March 2, 2015

Former City of Miami Police Officer Pleads Guilty to Two Counts of Hobbs Act Extortion

Jerry Sutherland, 28, of Miami-Dade County, Florida, a former officer with the City of Miami Police Department, pled guilty today to two counts of extortion.

Wifredo A. Ferrer, U.S. Attorney for the Southern District of Florida, George L. Piro, Special Agent in Charge, FBI, Miami Field Office, and Rodolfo Llanes, Chief, City of Miami Police Department (MPD), made the announcement.

As admitted in Sutherland’s factual proffer in support of his plea of guilty:

In early 2014, Sutherland, who, at the time, was an officer with MPD, managed a football team in his spare time. Sutherland requested that a vendor paint the football team’s helmets free of charge. Subsequently, Sutherland began to demand additional services from the vendor without payment. When the vendor balked at these demands, Sutherland, who erroneously believed that the vendor was involved in an illegal gambling operation that was located adjacent to the vendor’s business in Miami-Dade County, intimated that he would shut down the gambling operation if his demands were not met.

Sutherland represented to the vendor that he would provide the vendor with information about impending surveillance and other operations by MPD in the area of the gambling operation so that the vendor could pass on that information to the owners and operators of the gambling operation.

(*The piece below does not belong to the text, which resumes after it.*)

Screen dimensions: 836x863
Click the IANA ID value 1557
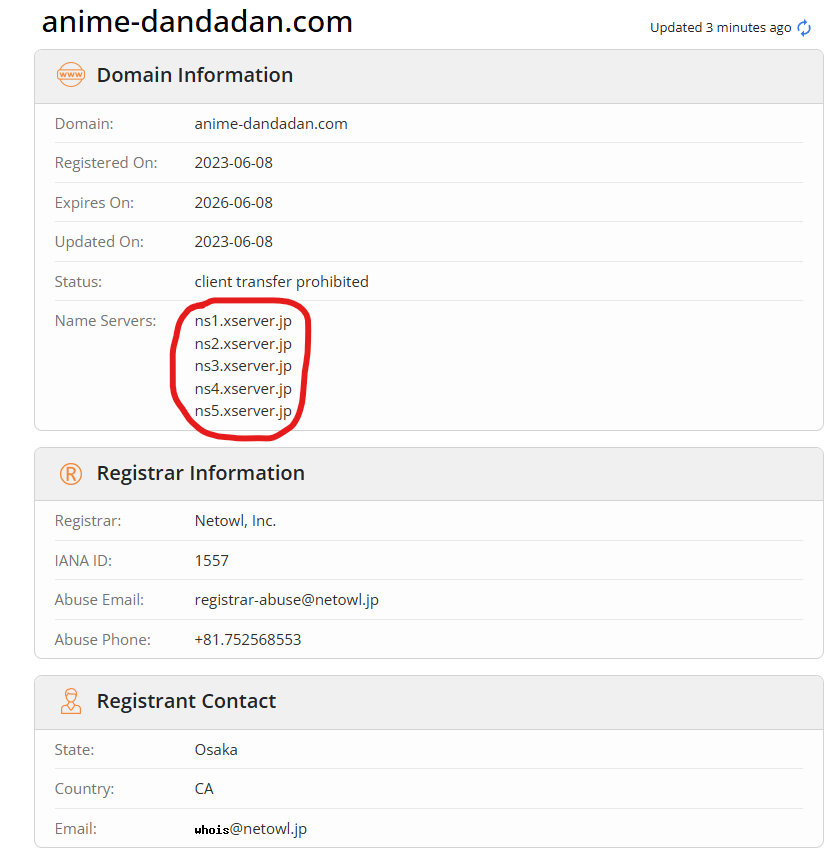pyautogui.click(x=211, y=561)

Several recordings were made of Sutherland receiving 10 bribe payments, many which he received while he was in uniform. Of these payments, 6 were made to Sutherland in exchange for his promise to provide protection for a gambling operation located in Miami-Dade County, that communicated the bets placed there to a gambling establishment in Las Vegas, Nevada; two were made to Sutherland in exchange for his promise to arrange for the dismissal of a criminal court case against an employee of the illegal gambling operation; one was made to Sutherland in exchange for his agreement to increase the visibility of police around a rival gambling location in order to discourage its customers from patronizing that rival location; and the remaining payment was for Sutherland’s promise to provide the vendor with a “case card” with a fictitious case number and officer’s name. Sutherland had been told that the fictitious case card would be used to falsely demonstrate that the gambling operation had been robbed so that the workers could keep for themselves the gambling proceeds that had been made that day. Sutherland received payments which totaled $3,400.

Sutherland is scheduled to be sentenced on May 11, 2015, at 8:30 a.m., before U.S. District Judge Cecilia M. Altonaga.

Mr. Ferrer commended the investigative efforts of the FBI Miami Area Corruption Task Force and the City of Miami Police Department Internal Affairs Section. The case is being prosecuted by Assistant U.S. Attorney Harry C. Wallace, Jr.